Alexander-Barth / NCDatasets.jl

Load and create NetCDF files in Julia
MIT License
146 stars 31 forks source link

use _Unsigned attribute #133

Open visr opened 3 years ago

visr commented 3 years ago

I read this StackOverflow question: https://stackoverflow.com/q/68135528, and through it I found out that there are apparently netCDFs out there with variables of type short, but if they have an attribute _Unsigned with value "true", then this data is supposed to be interpreted as unsigned short (which netCDF-4 also supports). I read some background in https://github.com/Unidata/netcdf4-python/issues/656 and it seems this is a bit of a heritage from netCDF-3.

Since readers in other languages seem to support this, I guess perhaps we should too?

EDIT: see also my SO answer for an example file with some code.

Alexander-Barth commented 3 years ago

Thanks @visr , for helping the user on SO! The _Unsigned attribute does not seem to be part of the CF convention.

Many links to the NetCDF best practise are broken, but I found it here:

  1. To be completely safe with unknown readers, widen the data type, or use floating point.
  2. You can use the corresponding signed types to store unsigned data only if all client programs know how to interpret this correctly.
  3. A new proposed convention is to create a variable attribute _Unsigned = "true" to indicate that integer data should be treated as unsigned.

I think that point 2 is also interesting. It could be read as that such files (using the corresponding signed types to store unsigned data) should not be used for public distribution were you do not control the client program.

Does somebody know if the work on the "new proposed convention" is still on-going? It also seems that this is specific to files written by old version of NetCDF-Java. Does somebody know since which version of NetCDF-Java use native unsigned types?

visr commented 3 years ago

Indeed this is not a CF convention, only an old "proposed convention", which in practise still seems to be used (the example is new data), even though it shouldn't be. It seems like NetCDF-Java has had unsigned capabilities for a while, it's just users not taking advantage of this when updating their old data model.

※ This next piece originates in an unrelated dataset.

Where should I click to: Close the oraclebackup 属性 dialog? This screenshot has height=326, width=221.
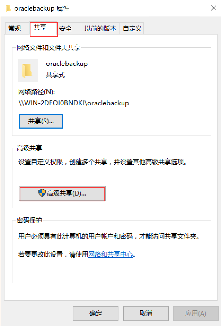213,8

The most commonly used clients seem to have implemented support for this. In a way it's quite unfortunate, since it leads to potentially misinterpreted data like in the SO post. I'm not sure how difficult it would be to add support for _Unsigned, potentially we can use reinterpret like in my SO answer, and avoid copying the data. If we decide to not support it, then perhaps we should throw an error when we encounter it.